Kinesin I and cytoplasmic dynein orchestrate glucose-stimulated insulin-containing vesicle movements in clonal MIN6 beta-cells

Biochem Biophys Res Commun. 2003 Nov 14;311(2):272-82. doi: 10.1016/j.bbrc.2003.09.208.

Abstract

Glucose-stimulated mobilization of large dense-core vesicles (LDCVs) to the plasma membrane is essential for sustained insulin secretion. At present, the cytoskeletal structures and molecular motors involved in vesicle trafficking in beta-cells are poorly defined. Here, we describe simultaneous imaging of enhanced green fluorescent protein (EGFP)-tagged LDCVs and microtubules in beta-cells. Microtubules exist as a tangled array, along which vesicles describe complex directional movements. Whilst LDCVs frequently changed direction, implying the involvement of both plus- and minus-end directed motors, inactivation of the minus-end motor, cytoplasmic dynein, inhibited only a small fraction of all vesicle movements which were involved in vesicle recovery after glucose-stimulated exocytosis. By contrast, selective silencing of the plus-end motor, kinesin I, with small interfering RNAs substantially inhibited all vesicle movements. We conclude that the majority of LDCV transport in beta-cells is mediated by kinesin I, whilst dynein probably contributes to the recovery of vesicles after rapid kiss-and-run exocytosis.

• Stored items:
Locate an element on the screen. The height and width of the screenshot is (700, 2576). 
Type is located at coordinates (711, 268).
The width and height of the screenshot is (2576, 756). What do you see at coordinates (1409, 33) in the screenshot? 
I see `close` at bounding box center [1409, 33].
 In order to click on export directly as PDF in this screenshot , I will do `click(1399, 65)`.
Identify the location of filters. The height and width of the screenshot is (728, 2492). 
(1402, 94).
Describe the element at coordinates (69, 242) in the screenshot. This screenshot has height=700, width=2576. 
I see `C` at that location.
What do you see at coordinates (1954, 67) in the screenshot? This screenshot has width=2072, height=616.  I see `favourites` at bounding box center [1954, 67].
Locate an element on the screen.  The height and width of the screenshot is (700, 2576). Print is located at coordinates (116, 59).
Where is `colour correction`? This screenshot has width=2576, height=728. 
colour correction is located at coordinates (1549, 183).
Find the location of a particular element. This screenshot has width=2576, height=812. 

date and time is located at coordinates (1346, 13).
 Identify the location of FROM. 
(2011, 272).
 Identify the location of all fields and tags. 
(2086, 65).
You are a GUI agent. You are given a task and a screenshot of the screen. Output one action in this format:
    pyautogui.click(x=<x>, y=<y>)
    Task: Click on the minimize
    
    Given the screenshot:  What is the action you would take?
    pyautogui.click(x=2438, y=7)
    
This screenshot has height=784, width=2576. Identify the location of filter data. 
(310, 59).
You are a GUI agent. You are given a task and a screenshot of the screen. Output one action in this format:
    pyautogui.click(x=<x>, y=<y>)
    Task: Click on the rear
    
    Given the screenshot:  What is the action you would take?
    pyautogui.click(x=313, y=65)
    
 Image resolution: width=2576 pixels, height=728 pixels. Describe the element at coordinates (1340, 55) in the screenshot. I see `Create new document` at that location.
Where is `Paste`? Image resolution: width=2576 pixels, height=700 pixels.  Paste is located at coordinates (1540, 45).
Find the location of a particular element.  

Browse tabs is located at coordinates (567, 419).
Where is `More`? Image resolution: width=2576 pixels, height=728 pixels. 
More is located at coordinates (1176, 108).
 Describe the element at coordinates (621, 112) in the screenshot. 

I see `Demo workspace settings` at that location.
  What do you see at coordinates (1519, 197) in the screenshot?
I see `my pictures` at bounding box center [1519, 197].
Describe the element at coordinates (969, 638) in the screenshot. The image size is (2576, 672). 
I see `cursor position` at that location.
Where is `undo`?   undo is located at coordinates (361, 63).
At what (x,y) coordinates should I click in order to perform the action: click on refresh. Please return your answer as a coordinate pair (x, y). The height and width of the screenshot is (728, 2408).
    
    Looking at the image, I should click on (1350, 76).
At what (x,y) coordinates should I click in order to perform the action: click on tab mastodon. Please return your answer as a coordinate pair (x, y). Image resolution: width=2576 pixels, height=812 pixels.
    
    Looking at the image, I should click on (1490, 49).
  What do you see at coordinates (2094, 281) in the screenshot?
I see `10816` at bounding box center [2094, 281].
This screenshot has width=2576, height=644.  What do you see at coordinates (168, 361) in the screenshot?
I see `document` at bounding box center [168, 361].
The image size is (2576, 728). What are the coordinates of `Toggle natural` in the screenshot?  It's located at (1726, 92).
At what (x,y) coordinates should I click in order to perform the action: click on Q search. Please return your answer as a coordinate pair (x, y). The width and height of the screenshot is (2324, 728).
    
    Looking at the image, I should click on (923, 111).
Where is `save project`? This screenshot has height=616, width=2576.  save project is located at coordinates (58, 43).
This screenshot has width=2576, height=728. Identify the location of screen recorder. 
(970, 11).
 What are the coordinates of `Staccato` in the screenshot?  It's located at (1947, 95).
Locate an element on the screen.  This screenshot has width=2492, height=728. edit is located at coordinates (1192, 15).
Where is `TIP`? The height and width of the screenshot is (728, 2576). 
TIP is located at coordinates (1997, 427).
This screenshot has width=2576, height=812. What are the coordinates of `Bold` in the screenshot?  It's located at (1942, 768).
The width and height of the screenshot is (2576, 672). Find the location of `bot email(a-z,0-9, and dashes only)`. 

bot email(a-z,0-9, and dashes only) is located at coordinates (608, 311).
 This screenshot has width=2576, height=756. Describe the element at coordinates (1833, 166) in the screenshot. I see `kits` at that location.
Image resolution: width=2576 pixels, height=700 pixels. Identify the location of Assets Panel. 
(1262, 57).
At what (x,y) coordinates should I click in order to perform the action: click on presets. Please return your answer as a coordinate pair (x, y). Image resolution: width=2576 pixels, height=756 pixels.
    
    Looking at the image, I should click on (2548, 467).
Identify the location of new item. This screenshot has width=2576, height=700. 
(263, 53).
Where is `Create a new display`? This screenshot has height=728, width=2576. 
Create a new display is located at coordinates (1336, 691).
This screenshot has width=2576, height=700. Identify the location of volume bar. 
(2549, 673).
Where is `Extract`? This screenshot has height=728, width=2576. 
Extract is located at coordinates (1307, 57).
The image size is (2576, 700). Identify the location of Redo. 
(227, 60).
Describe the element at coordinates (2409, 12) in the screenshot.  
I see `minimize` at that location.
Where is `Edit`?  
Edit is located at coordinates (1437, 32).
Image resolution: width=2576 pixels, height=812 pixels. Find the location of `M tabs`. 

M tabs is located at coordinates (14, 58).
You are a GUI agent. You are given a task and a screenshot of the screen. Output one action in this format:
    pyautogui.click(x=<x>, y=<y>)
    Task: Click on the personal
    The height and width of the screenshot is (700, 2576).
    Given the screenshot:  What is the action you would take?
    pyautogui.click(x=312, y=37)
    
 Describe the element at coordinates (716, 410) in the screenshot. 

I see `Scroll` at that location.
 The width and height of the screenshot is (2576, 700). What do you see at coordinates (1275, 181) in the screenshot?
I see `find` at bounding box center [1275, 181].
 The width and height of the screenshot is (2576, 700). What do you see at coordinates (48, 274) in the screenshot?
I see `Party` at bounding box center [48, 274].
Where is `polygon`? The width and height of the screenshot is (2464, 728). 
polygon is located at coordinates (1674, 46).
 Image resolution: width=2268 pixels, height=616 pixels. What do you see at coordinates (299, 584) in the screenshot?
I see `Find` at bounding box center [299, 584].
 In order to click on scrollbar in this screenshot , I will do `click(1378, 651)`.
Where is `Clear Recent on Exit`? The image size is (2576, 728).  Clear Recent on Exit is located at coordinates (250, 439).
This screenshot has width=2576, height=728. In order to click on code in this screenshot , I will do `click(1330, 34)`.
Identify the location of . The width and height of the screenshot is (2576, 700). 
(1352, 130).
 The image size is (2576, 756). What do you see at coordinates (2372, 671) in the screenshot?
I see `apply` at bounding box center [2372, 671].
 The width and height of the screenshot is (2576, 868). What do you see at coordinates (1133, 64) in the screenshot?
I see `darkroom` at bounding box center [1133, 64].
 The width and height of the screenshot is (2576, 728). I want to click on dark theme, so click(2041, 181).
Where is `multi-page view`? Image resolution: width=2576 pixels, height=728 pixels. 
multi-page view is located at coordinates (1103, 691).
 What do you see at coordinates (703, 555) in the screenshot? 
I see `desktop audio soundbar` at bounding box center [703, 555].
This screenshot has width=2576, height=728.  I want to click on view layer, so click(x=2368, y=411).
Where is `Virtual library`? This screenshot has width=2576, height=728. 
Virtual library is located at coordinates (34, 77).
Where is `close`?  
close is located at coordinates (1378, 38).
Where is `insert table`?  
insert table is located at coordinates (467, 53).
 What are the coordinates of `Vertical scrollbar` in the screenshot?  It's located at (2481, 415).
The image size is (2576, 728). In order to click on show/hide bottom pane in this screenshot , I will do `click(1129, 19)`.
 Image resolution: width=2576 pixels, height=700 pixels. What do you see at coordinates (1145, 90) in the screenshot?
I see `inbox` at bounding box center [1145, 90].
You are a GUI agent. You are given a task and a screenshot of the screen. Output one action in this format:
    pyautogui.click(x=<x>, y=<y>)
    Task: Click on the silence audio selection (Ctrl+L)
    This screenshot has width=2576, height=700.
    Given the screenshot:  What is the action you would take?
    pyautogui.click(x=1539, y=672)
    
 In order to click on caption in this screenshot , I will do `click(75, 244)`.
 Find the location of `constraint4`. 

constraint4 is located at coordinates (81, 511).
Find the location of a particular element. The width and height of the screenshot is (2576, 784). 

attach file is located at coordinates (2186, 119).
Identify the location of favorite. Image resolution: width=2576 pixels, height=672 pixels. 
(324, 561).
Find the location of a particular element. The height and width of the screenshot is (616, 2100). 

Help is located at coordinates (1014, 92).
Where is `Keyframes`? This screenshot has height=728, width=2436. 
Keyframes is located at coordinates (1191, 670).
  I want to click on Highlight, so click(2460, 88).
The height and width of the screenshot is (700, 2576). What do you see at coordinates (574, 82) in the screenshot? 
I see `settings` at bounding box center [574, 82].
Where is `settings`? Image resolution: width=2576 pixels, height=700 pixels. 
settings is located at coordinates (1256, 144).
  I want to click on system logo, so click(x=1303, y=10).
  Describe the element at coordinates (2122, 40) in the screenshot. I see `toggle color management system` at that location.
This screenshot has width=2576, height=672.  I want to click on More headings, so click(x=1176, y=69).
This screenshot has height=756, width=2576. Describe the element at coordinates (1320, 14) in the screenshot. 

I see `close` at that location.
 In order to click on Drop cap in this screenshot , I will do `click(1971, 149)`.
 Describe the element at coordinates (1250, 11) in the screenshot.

• PROBLEM SET:
(a) In the insulin vesicle abstract, reproduce the stretch from "Kinesin I and" through "14;311(2):272-82. doi: 10.1016/j.bbrc.2003.09.208." word for word.
(b) According to the insulin vesicle abstract, which molecular motor mediates the majority of LDCV transport in beta-cells?
(c) List the three experimental approaches reported in the insulin vesicle abstract.

• SOLUTIONS BELOW:
(a)
Kinesin I and cytoplasmic dynein orchestrate glucose-stimulated insulin-containing vesicle movements in clonal MIN6 beta-cells

Biochem Biophys Res Commun. 2003 Nov 14;311(2):272-82. doi: 10.1016/j.bbrc.2003.09.208.

(b) Kinesin I.

(c)
- Simultaneous imaging of EGFP-tagged LDCVs and microtubules in beta-cells
- Inactivation of the minus-end motor, cytoplasmic dynein
- Selective silencing of the plus-end motor, kinesin I, with small interfering RNAs